Jim Jordan Tries, Fails to Strip FTC Antitrust Authority
On Monday, Politico reported that the House Judiciary Committee’s markup of Trump’s “big, beautiful” mega-bill heading through Congress contained language to strip the Federal Trade Commission of its antitrust capacity—transferring it to the Department of Justice.
By Wednesday, the language had been removed—with House Judiciary Chair Jim Jordan, a fierce enemy of antitrust enforcement, among the few members to have supported it.
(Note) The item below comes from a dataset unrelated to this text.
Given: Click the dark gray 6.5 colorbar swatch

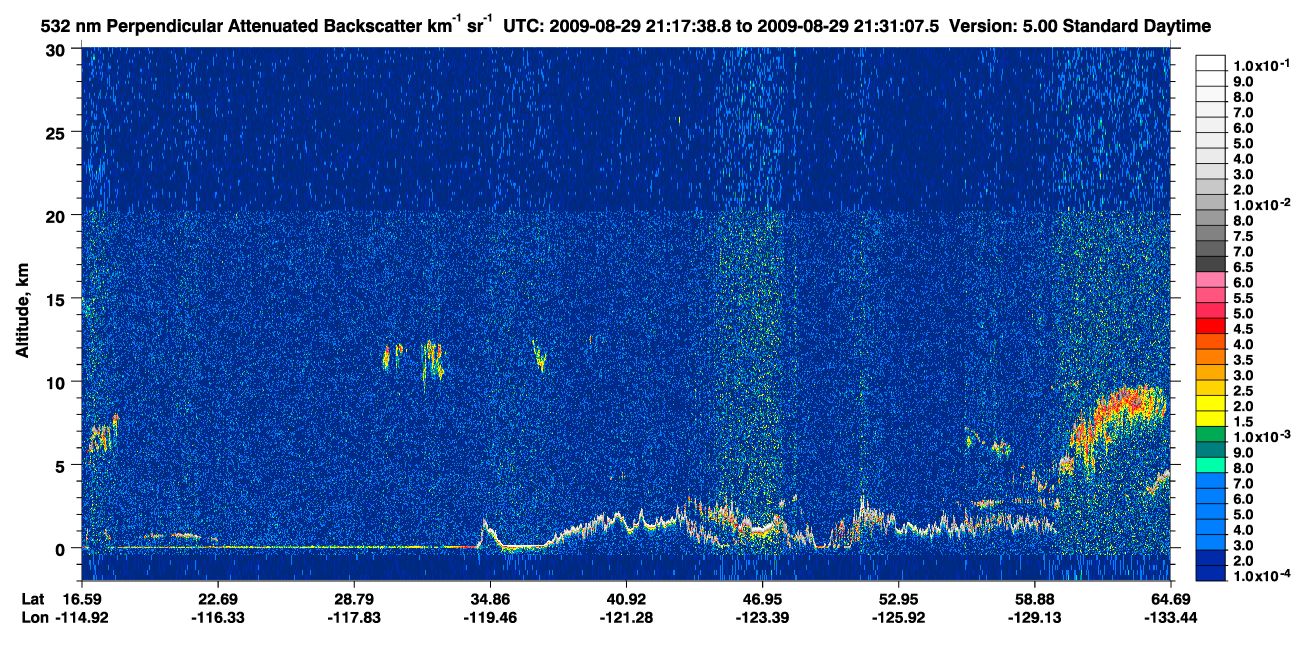Looking at the screenshot, I should [1210, 265].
The failure of this radical antitrust reform is a major relief for anyone concerned with fair competition. While presented as an earnest government efficiency effort, folding the FTC’s antitrust capacity into the DOJ would have effectively repealed Section 5 of the FTC Act, which gives the FTC alone the authority to police unfair methods of competition—authority it has used to ban coercive noncompete agreements, to sue major pharmacy benefit managers Caremark, Express Scripts, and UnitedHealth’s OptumRx for jacking up drug prices, and to target parts of Amazon’s business that unfairly raise prices for consumers. While the bill language theoretically gave the DOJ the ability to continue transferred FTC cases, the DOJ has no authority to pursue cases under Section 5 and this legislation doesn’t give it to them.
Also buried in the markup was language that would have empowered Attorney General Pam Bondi, rather than DOJ Antitrust chief Gail Slater, to decide the fate of ongoing FTC antitrust cases, as well as control the agency’s consent orders, administrative enforcement, investigative studies, and more.
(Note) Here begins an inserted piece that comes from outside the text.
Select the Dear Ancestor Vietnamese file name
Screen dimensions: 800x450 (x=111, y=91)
De Minimis Loophole Again Closed for Chinese Imports, but Enforcement Issues Remain
At 12:01am this morning, the Trump administration ended de minimis duty-free access for low-value imports from China. Closing the de minimis loophole is something Rethink Trade has demanded for years, along with many Democratic members of Congress, unions, consumer groups, and small businesses. AELP warned that this change will only result in fewer unsafe imports—including deadly fentanyl-laced pills—and accurate and robust tariff collection if Trump does not again reverse course if he faces blowback, extends the policy to all countries, and requires strong customs enforcement.
As Rethink Trade Director Lori Wallach revealed in a Wednesday thread, on April 28 at the demand of express delivery companies, the administration stealthily rolled back a longstanding Customs regulation that would have required many of the former de minimis shipments to meet strict “Formal Entry” customs rules. When asked about the enforcement waiver, the administration said it intends to require 10-digit HTS codes to be included for informal entries. AELP is demanding that the administration formally post this requirement if that is its plan. (It would help to ensure proper enforcement for imports under $2,500 even if they do not enter via formal entry.)
Read Lori's follow-up thread for more details.
Quick Hits:
New Republican FTC Commissioner Mark Meador gave his first public remarks since his confirmation—a speech outlining how the future of conservative antitrust must confront the tyranny of concentrated corporate power.
Economic Liberties released model legislation for states to stop corporate takeovers and roll-ups of veterinary practices.
On Monday, the U.S. Court of Appeals for the District of Columbia issued a 2-1 ruling affirming a lower court decision to block the latest, and most extreme, move in the Trump Administration’s campaign to dismantle the Consumer Financial Protection Bureau: the firing of of nearly 1,500 workers, or 90 percent of the agency’s staff.
The National Grocers Association is warning that tariff price and supply shocks could benefit dominant corporations at the expense of independent grocers, and is asking regulators to be vigilant, echoing an analysis from Research Director Matt Stoller.